There is a relatively easy way to do this with specialized templates.

  template< typename A > struct TypePrecision { static const int precisionLevel; }; template< typename A > const int TypePrecision< A >::precisionLevel = 0; template<> struct TypePrecision< float > { static const int precisionLevel; }; template<> struct TypePrecision< long float > { static const int precisionLevel; }; template<> struct TypePrecision< double > { static const int precisionLevel; }; template<> struct TypePrecision< long double > { static const int precisionLevel; }; template<> const int TypePrecision< float >::precisionLevel = 1; template<> const int TypePrecision< long float >::precisionLevel = 2; template<> const int TypePrecision< double >::precisionLevel = 3; template<> const int TypePrecision< long double >::precisionLevel = 4; 

Then you use this to create a higher level of accuracy.

  template < typename A , typename B > struct HigherPrecisionType { static const int APrecision; static const int BPrecision; }; template < typename A , typename B > const int HigherPrecisionType< A, B >::APrecision= TypePrecision< A >::precisionLevel; template < typename A , typename B > const int HigherPrecisionType< A, B >::BPrecision= TypePrecision< B >::precisionLevel; 

I'm not sure how to compare them to get a typedef in the specialization for the appropriate type. But I hope you get the idea

The Type Selection template may be useful here (read about it in Modern C ++ Design).

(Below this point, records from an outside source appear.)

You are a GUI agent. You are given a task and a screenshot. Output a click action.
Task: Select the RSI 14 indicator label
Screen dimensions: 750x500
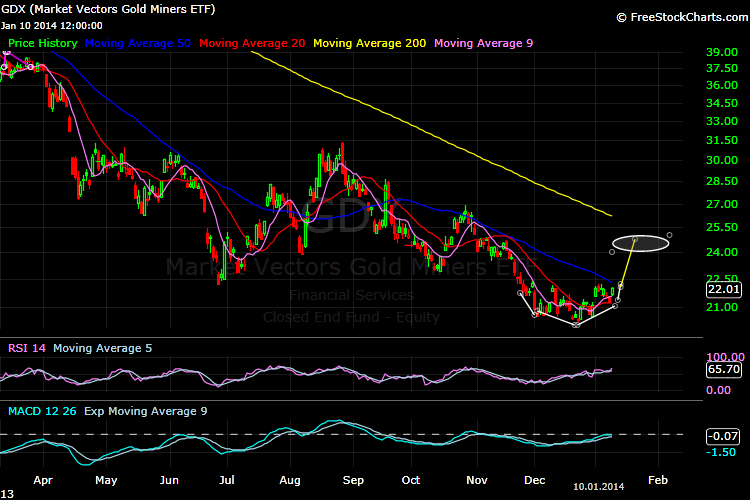point(26,348)
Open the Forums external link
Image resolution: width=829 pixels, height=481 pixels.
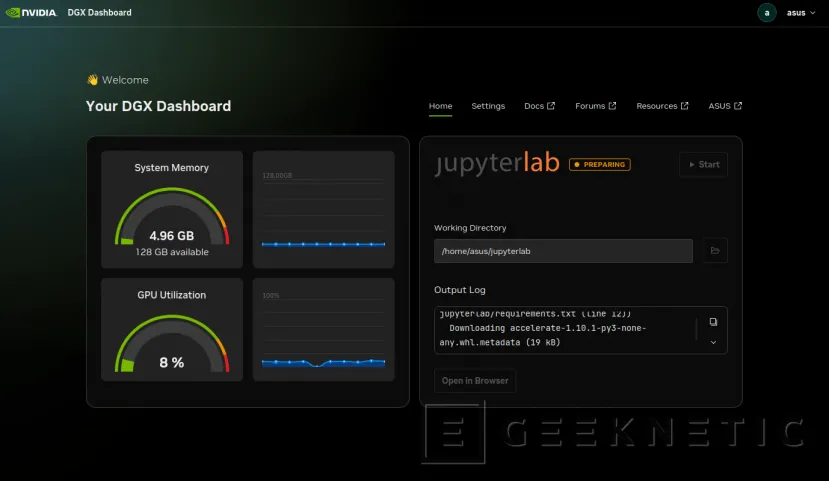(x=595, y=106)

 template <bool flag, typename T, typename U> struct Select { typedef T Result; }; template <typename T, typename U> struct Select<false, T, U> { typedef U Result; }; ... template <typename A, typename B> vector<Select<sizeof(A) > sizeof(B), A, B>::Result> operator +(const vector<A> &a, const vector<B> &b) { return vector<Select<sizeof(A) > sizeof(B), A, B>::Result>(a.x+bx, a.y+by, a.z+bz); } 

I choose a larger type:

Helper Templates:

 template<bool b, typename A, typename B> struct choose_if { typedef A type; }; template<typename A, typename B> struct choose_if<false, A, B> { typedef B type; }; template<typename A, typename B> struct greater { static const bool value = sizeof(A) > sizeof(B); typedef vector<typename choose_if<value, A, B>::type> type; }; 

Now use it:

 template <typename A, typename B> typename greater<A, B>::type operator +(const vector<A> &a, const vector<B> &b) { typedef typename greater<A, B>::type type; return type(a.x+bx, a.y+by, a.z+bz); } 

Watch the online demo: http://www.ideone.com/PGyA8

You can complete your task using the overload function. This means that in addition to the generic:

 template <typename A, typename B> vector<A> operator +(const vector<A> &a, const vector<B> &b) { return vector<A>(a.x+bx, a.y+by, a.z+bz); } 

you also declare overloads for certain types, and then they are then used, and not mainly:

 vector<double> operator +(const vector<float> &a, const vector<double> &b) { return vector<double>(a.x+bx, a.y+by, a.z+bz); } 

Another option would be to implement conversion operators in a vector template for the required types. Let the float vector be able to return a double vector through the operator.

Yeah. Here's the C ++ 03 method:

 template < typename T1, typename T2 > struct which_return; template < typename T > struct which_return<T,T> { typedef std::vector<T> type; }; template < > struct which_return<int,double> { typedef std::vector<double> type; }; template < > struct which_return<double,int> : which_return<int,double> {}; // etc... template < typename T1, typename T2 > typename which_return<T1,T2>::type operator+ (std::vector<T1> const&, std::vector<T2> const&) { // ... } 

Obviously, you are doing this with C ++ 0x if you can.